◆ Goal of the exercise ◆
Reproduce the listing below exactly, except for its pictures.

------ The records

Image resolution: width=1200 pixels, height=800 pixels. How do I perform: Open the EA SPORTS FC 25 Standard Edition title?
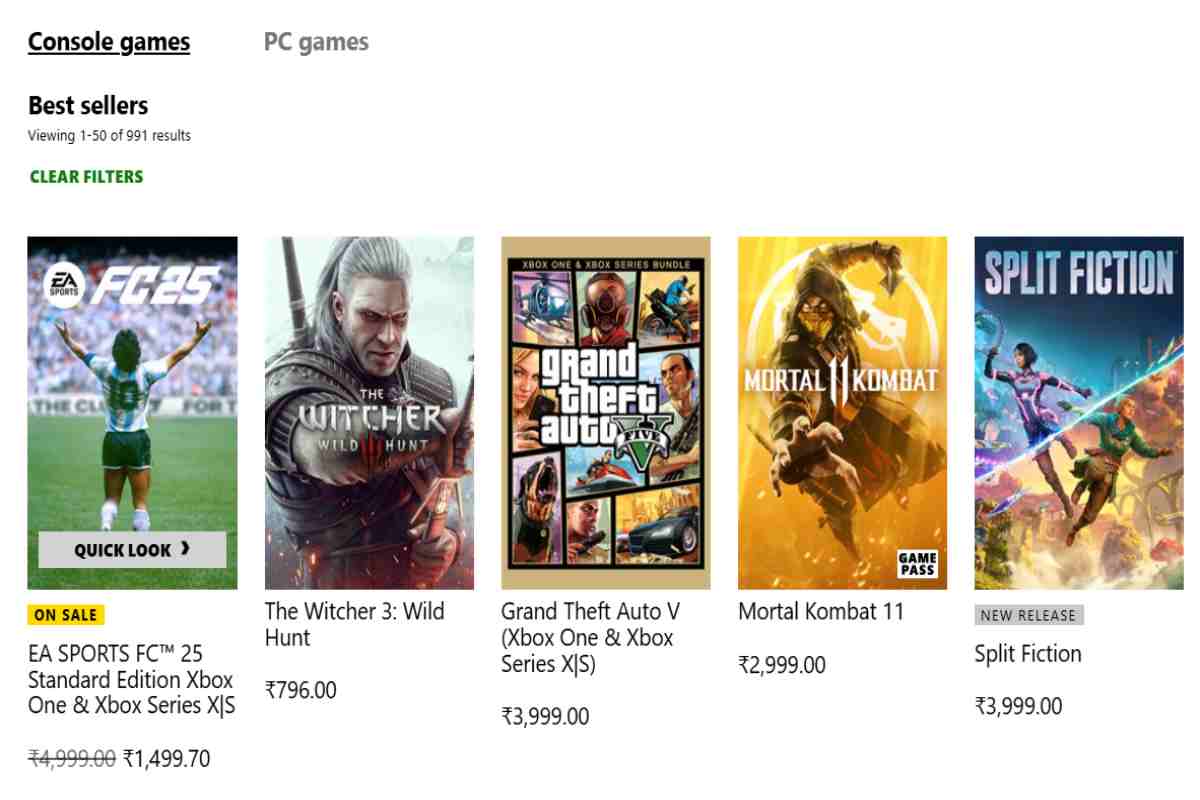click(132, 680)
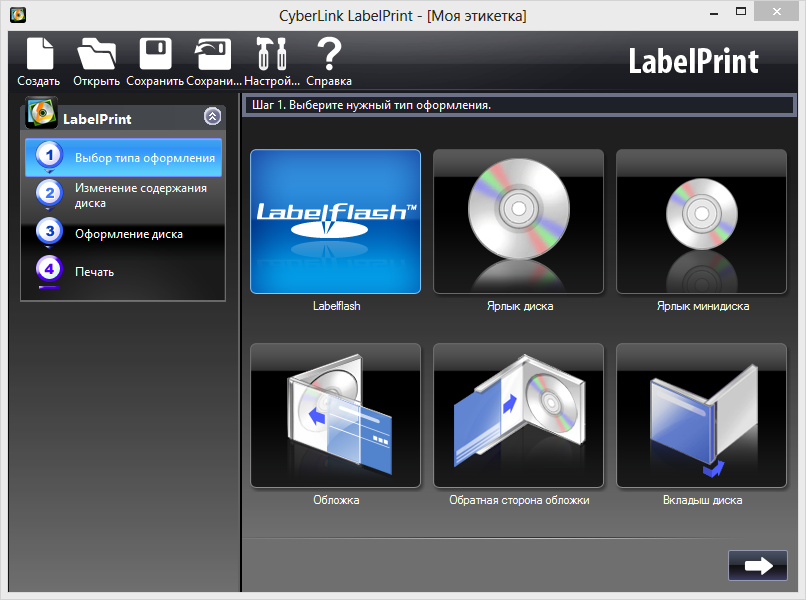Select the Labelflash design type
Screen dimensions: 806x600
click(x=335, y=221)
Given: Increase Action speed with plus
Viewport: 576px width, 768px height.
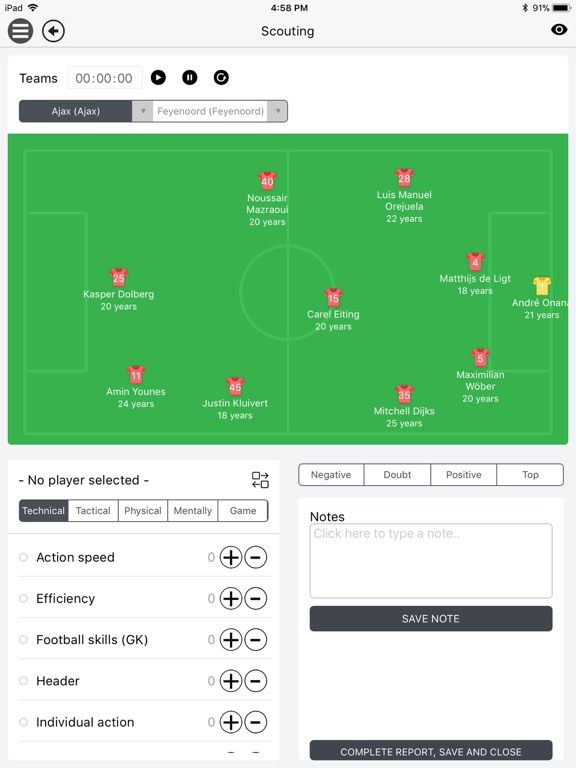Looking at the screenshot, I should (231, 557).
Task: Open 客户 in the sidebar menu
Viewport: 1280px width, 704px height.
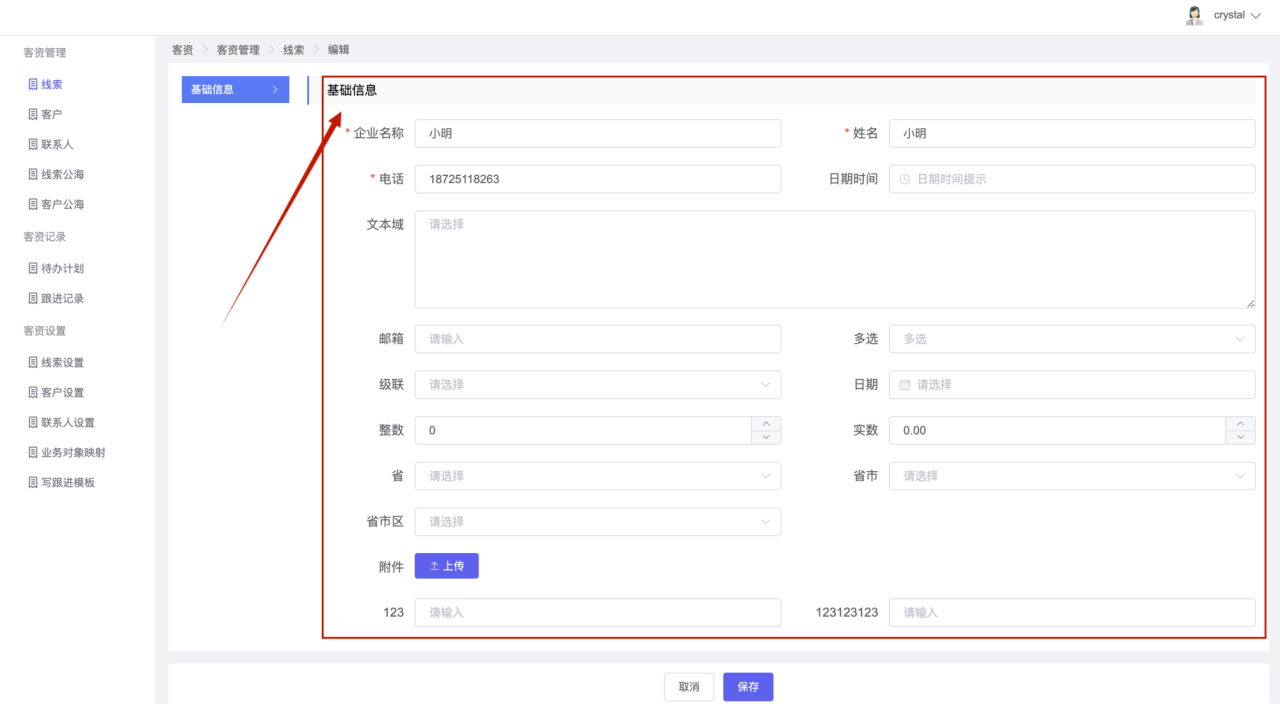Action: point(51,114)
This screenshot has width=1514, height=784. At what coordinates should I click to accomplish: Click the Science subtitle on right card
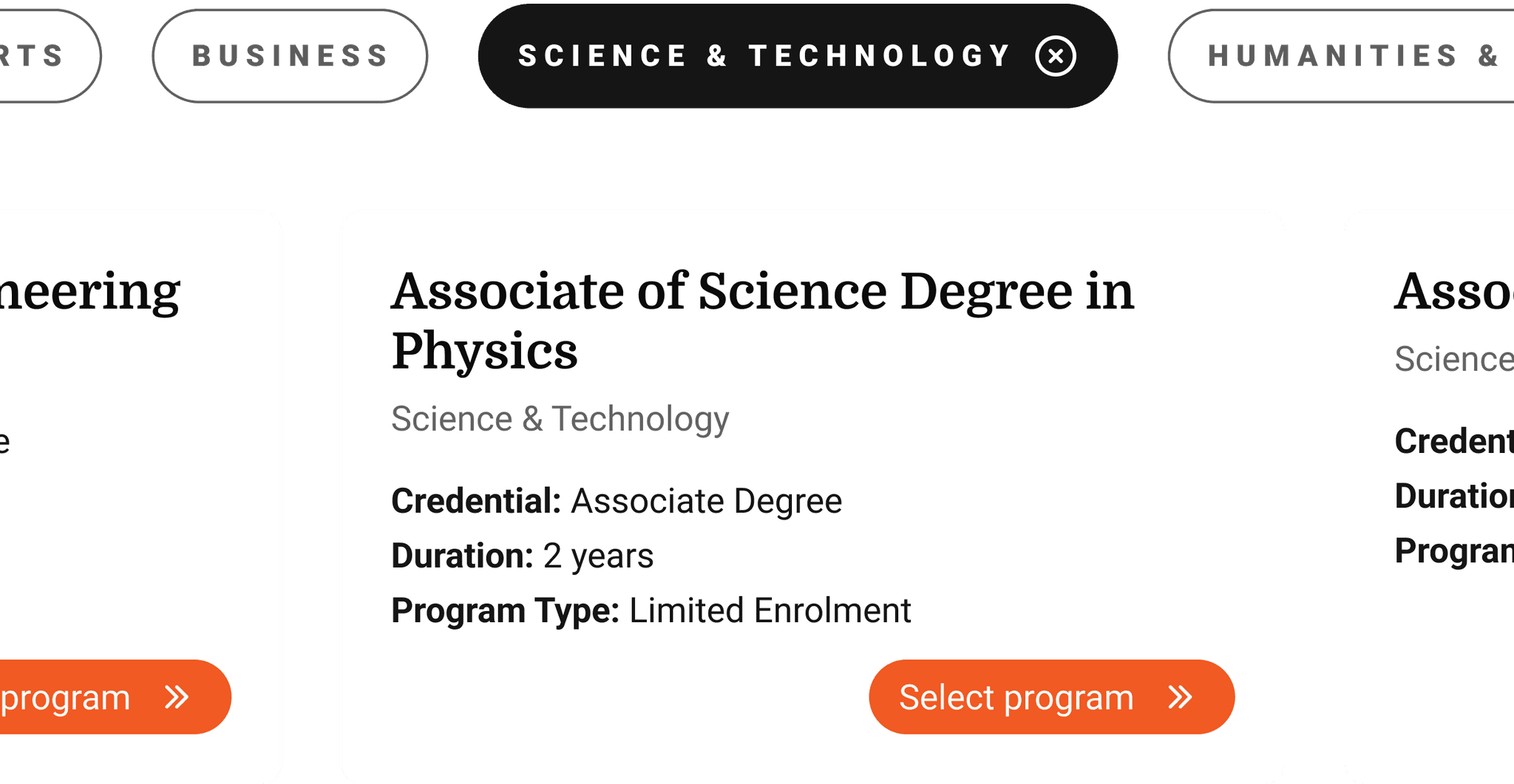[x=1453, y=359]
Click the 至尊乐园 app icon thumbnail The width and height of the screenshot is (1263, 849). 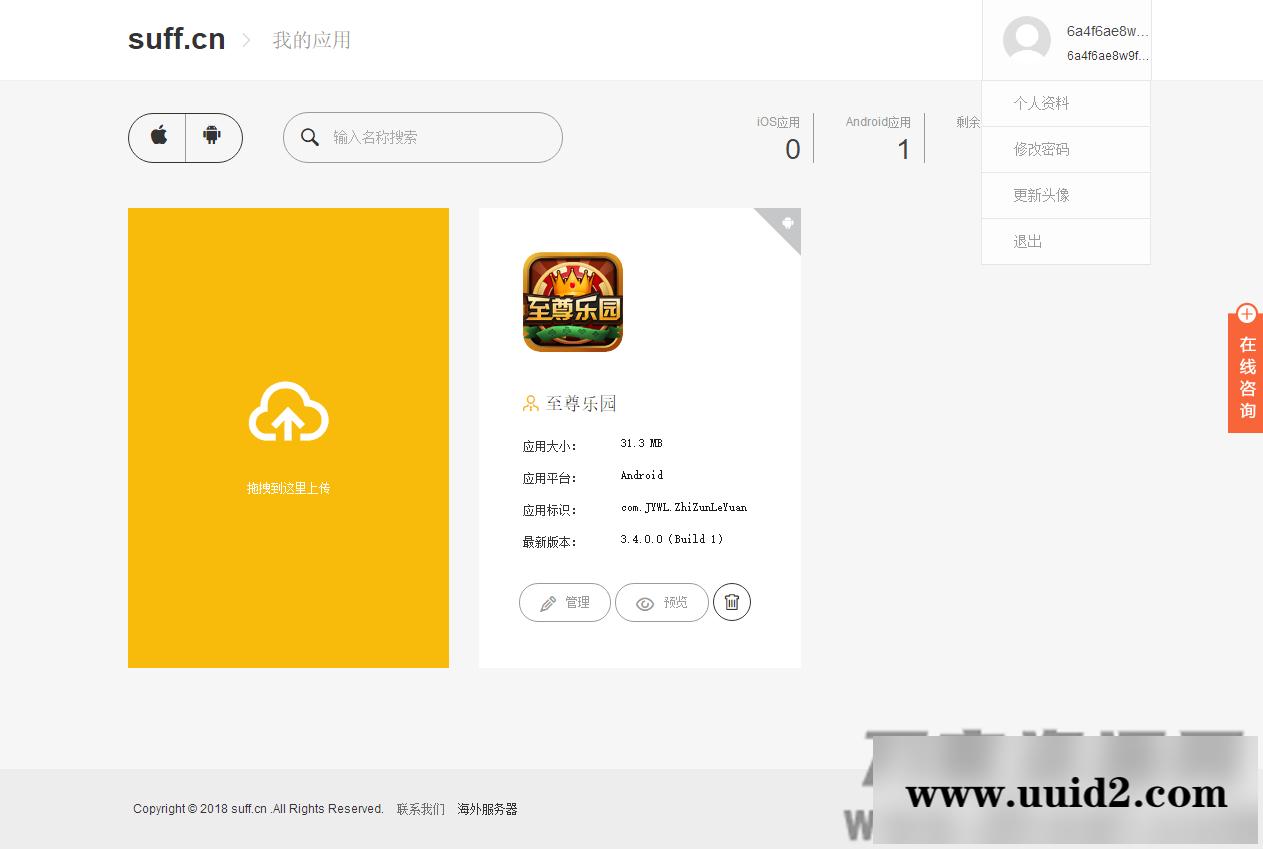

------------

◆ Result below ◆
Image resolution: width=1200 pixels, height=800 pixels. How do I perform: Open the EA SPORTS FC 25 Standard Edition title?
click(132, 680)
Select the Labelflash design type
Screen dimensions: 806x600
click(x=335, y=221)
Given: Increase Action speed with plus
Viewport: 576px width, 768px height.
Looking at the screenshot, I should (231, 557).
Task: Open 客户 in the sidebar menu
Viewport: 1280px width, 704px height.
Action: point(51,114)
This screenshot has width=1514, height=784. At what coordinates should I click to accomplish: Click the Science subtitle on right card
[x=1453, y=359]
Click the 至尊乐园 app icon thumbnail The width and height of the screenshot is (1263, 849). 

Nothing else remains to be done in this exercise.